**Instructions for the task:** Scan the entries below for the word "title", then copy each line that holds it.

:: Given information ::

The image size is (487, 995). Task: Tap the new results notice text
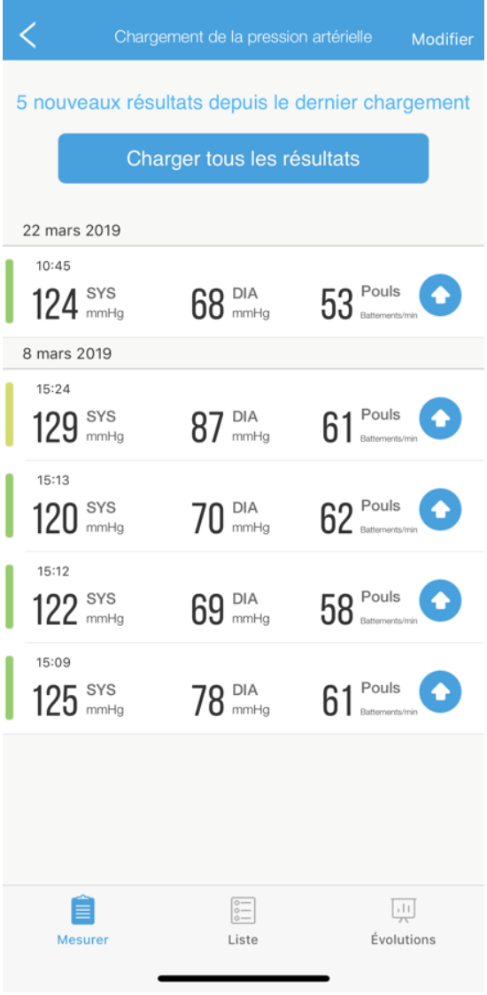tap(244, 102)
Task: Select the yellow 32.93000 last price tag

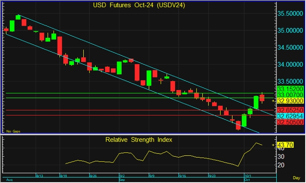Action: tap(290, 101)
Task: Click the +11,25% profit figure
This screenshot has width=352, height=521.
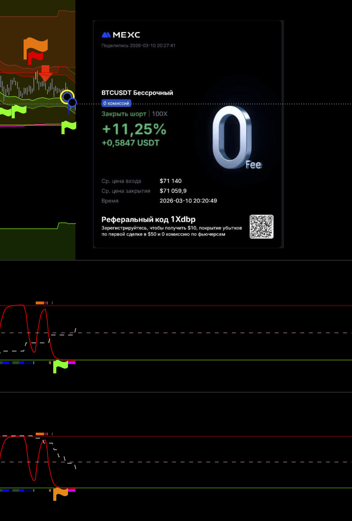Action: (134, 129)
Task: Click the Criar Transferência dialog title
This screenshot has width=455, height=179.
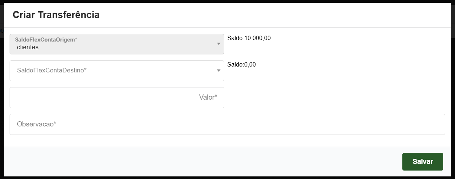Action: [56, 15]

:::
:: Given information ::

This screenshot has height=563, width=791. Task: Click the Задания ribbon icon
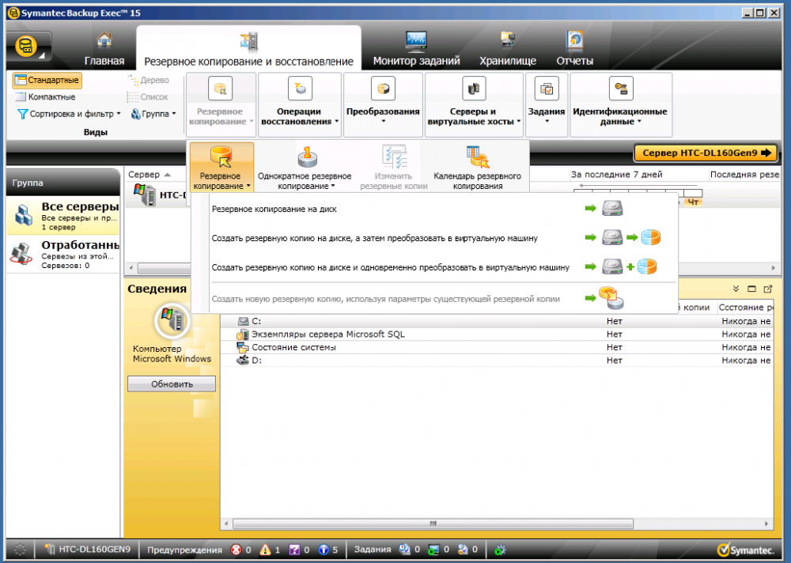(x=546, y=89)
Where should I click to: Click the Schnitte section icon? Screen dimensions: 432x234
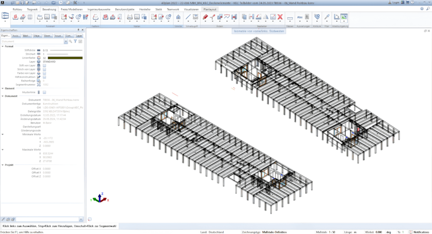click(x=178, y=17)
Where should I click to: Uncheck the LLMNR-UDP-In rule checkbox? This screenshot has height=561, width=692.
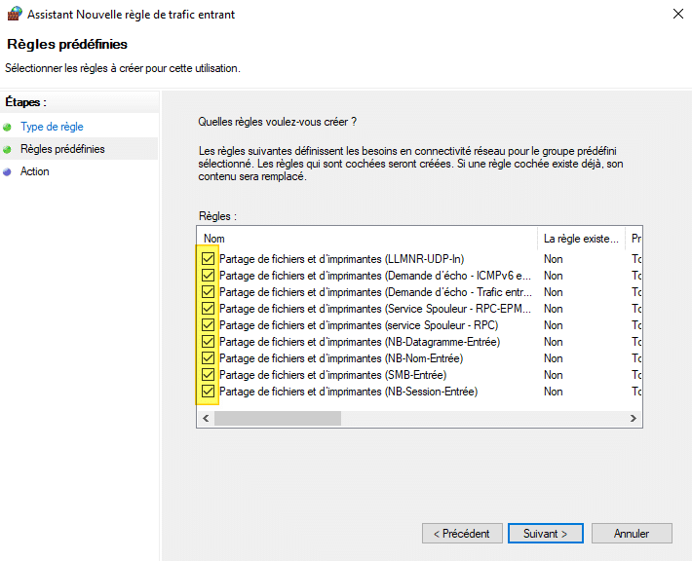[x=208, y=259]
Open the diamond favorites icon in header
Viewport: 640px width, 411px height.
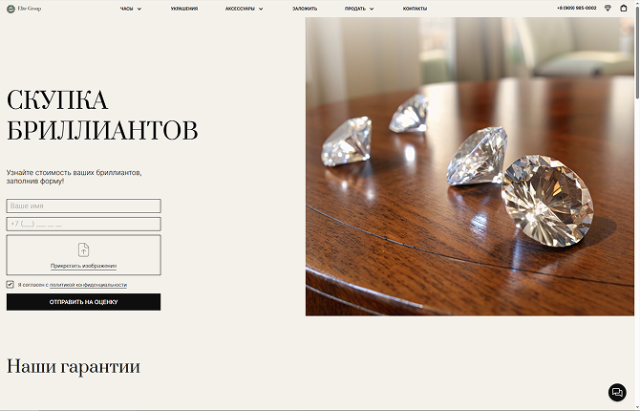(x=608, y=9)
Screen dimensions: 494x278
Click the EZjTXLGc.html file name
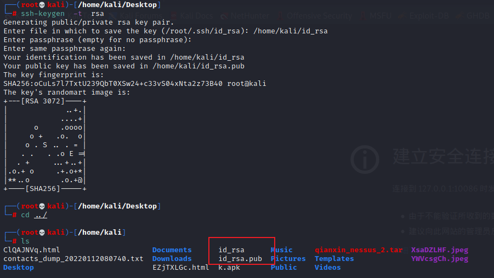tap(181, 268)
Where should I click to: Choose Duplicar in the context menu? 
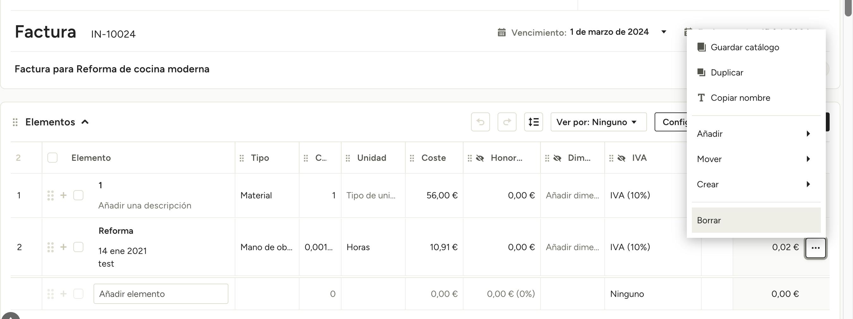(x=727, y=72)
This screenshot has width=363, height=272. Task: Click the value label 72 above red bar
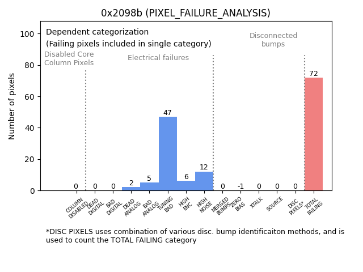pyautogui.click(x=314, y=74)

:::
:: Given information ::

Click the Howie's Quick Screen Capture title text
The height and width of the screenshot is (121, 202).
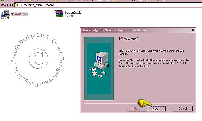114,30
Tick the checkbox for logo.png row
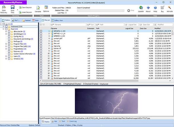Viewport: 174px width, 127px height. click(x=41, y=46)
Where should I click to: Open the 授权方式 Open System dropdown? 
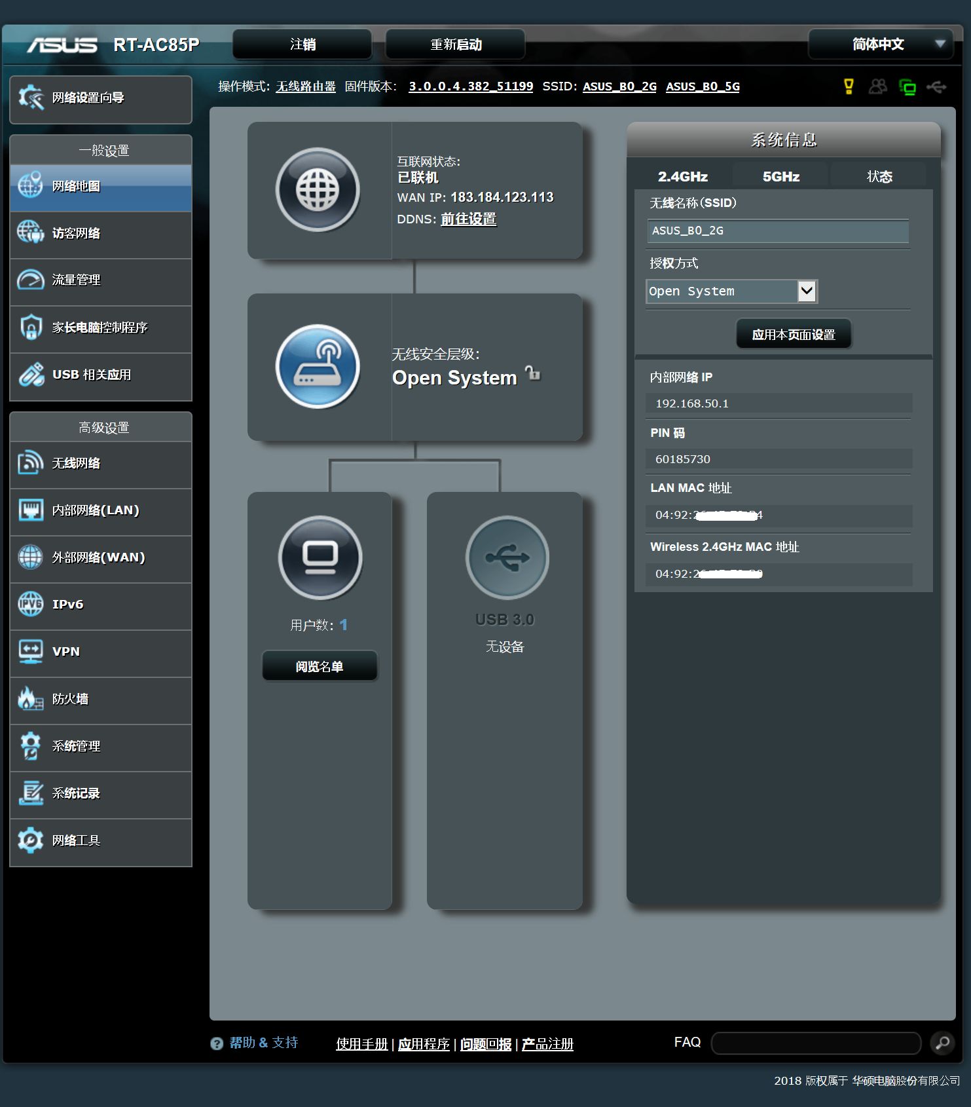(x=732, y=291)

:::

**Task output:**
Task: Click the Criar Transferência dialog title
Click the Howie's Quick Screen Capture title text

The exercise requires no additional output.